I pastori che giungono per primi davanti alla mangiatoia sono venuti da lontano e sono espressione di culture diverse da quelle del popolo di Israele. E’ vero, tutte le genti sono chiamate in Cristo Gesù per formare lo stesso corpo ed essere partecipi della stessa promessa di salvezza”.

Festa dei Popoli anche nella cattedrale di Torino su iniziava dell’ufficio Migrantes diocesano diretto da Sergio Durando e che ha visto, pur con tutte le limitazioni dovute alle normative vigenti, la presenza di diverse comunità etniche.

Nell’omelia mons. Cesare Nosiglia ha sottolineato il significato del pellegrinaggio dei Magi: “La Chiesa ha sempre visto il pellegrinaggio dei Magi sotto il segno di quell’anelito di tutta l’umanità verso Cristo Signore perché ogni uomo è stato creato per Cristo e il desiderio più forte, che ha in sé stesso, è trovarlo e riconoscerlo come suo Creatore e Signore”.

Nel Pontificale dell’Epifania, presieduto nel duomo di Milano da mons. Mario Delpini, la vicenda dei Magi diviene un modo per interpretare i giorni della quotidianità: “Gente del mio tempo, perché non sei in cammino? Perché te ne stai seduta nelle tenebre che ricoprono la terra, nella nebbia fitta che avvolge i popoli?

Gente del mio tempo, chi ti ha convinta che quando c’è la salute c’è tutto? Chi ti ha persuasa che la generosità sia un azzardo, la compassione una debolezza, che l’amore sia un pericolo, che la promessa per sempre sia un’imprudenza? Perché te ne stai a testa bassa a compiangere la tua situazione?”.
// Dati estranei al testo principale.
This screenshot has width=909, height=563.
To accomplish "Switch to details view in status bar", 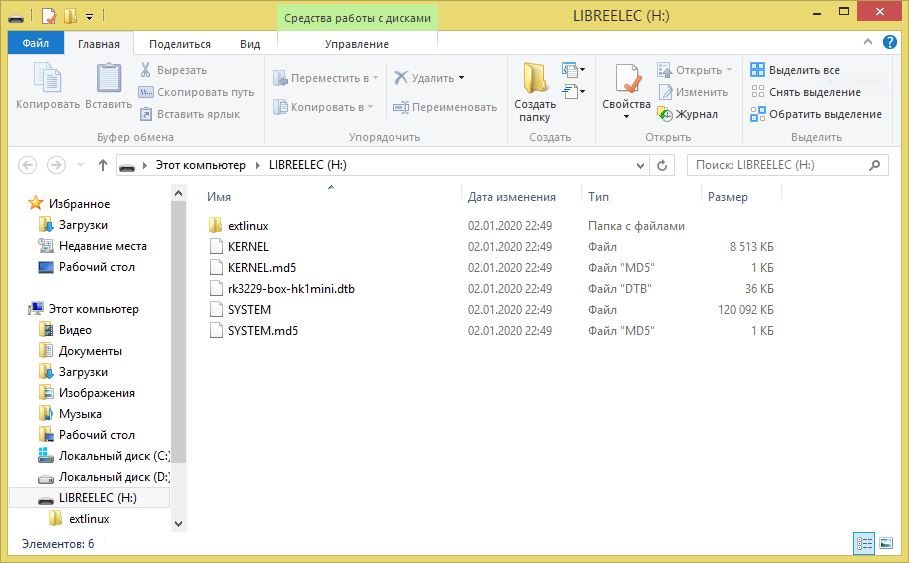I will point(863,543).
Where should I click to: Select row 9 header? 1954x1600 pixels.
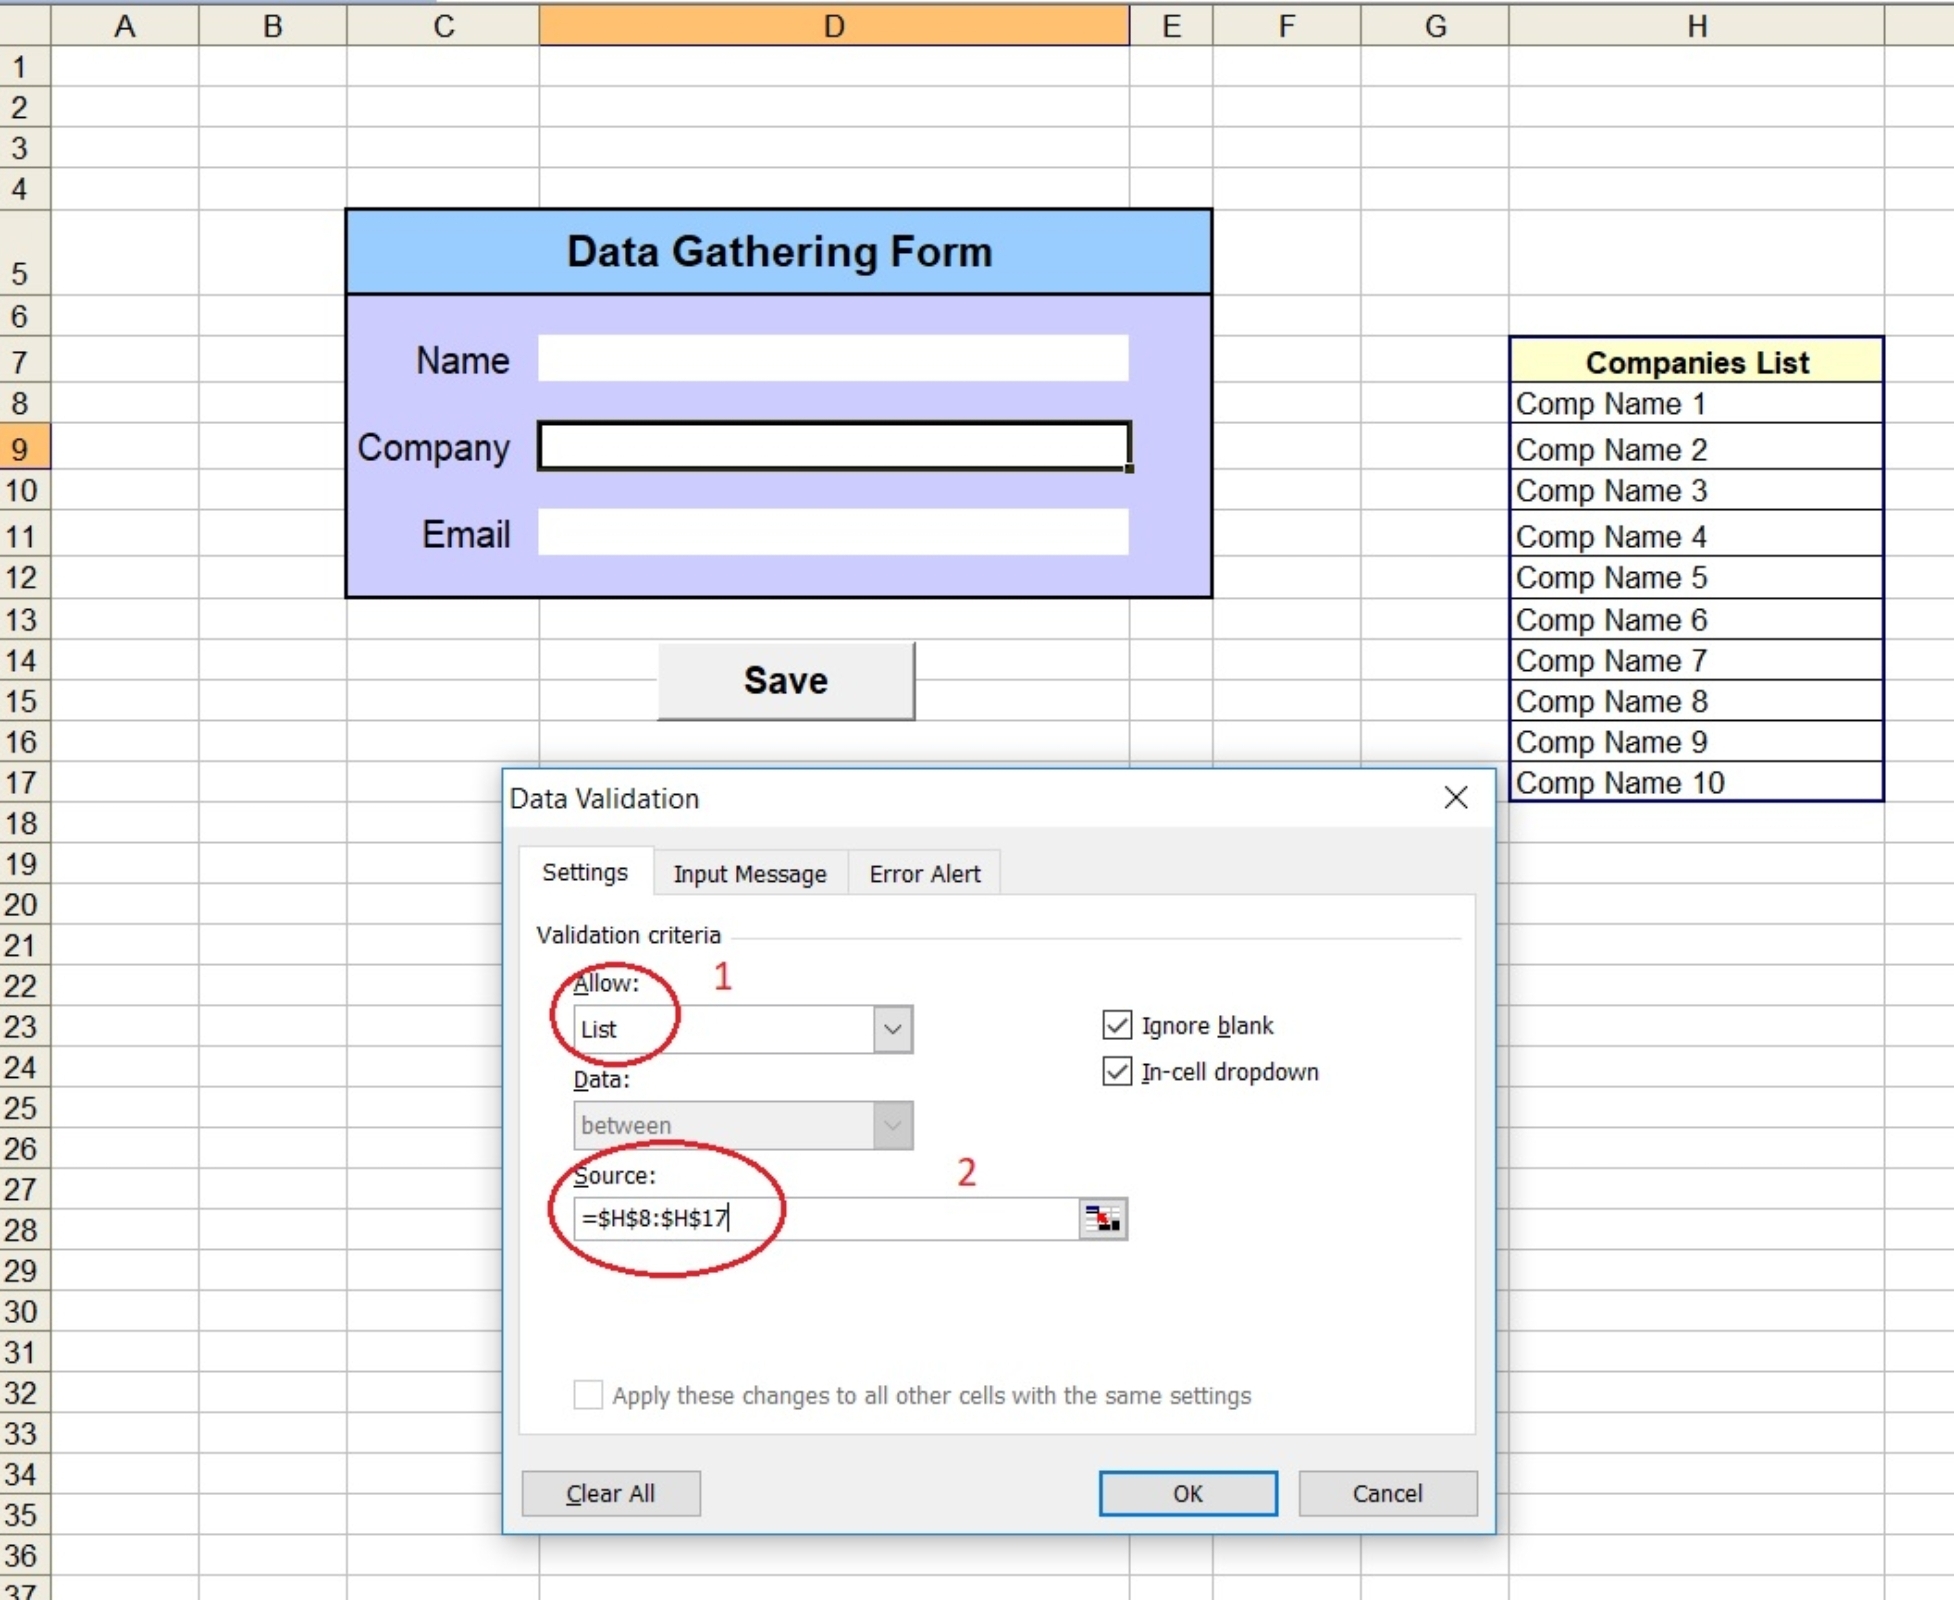22,449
Ed ha concluso con l’invito a mettersi in cammino: “Da qui, l’invito. «Mettiamoci in cammino per andare a adorare il re dei Giudei, il Cristo, il nostro Dio e salvatore. Riconosciamo che abbiamo bisogno non solo della salute, ma della salvezza. Cerchiamo un significato della vita, per l’impegno, per la morte. Gesù è la via, la verità, la vita che ci rivela che la vita è vocazione a rinnegare l’empietà e ad attendere la speranza. Cerchiamo un criterio per distinguere il bene dal male.
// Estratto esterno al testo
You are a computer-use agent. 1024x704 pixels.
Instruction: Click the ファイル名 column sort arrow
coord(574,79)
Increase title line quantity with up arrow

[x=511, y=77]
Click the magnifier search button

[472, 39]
L’opera di Gesù è per riscattarci da ogni iniquità e formarci come popolo puro che gli appartenga. Cerchiamo una ragione, che non sia solo reazione emotiva, per l’impegno, la solidarietà e l’opera di pace. Gesù ci rende pronti per ogni opera buona.

Venite ad adorare il nostro Salvatore: non è un’idea, non è una dottrina, è presente, vivo, ci parla, ci chiama. Forse la gente di questo tempo sente quasi umiliante cercare la salvezza in qualcosa che non sia opera delle proprie mani, ma io, e tutti i cristiani, vogliamo proprio fare così e, forse, potremo essere come una stella che offre gioia a gente che sappia alzare lo sguardo”.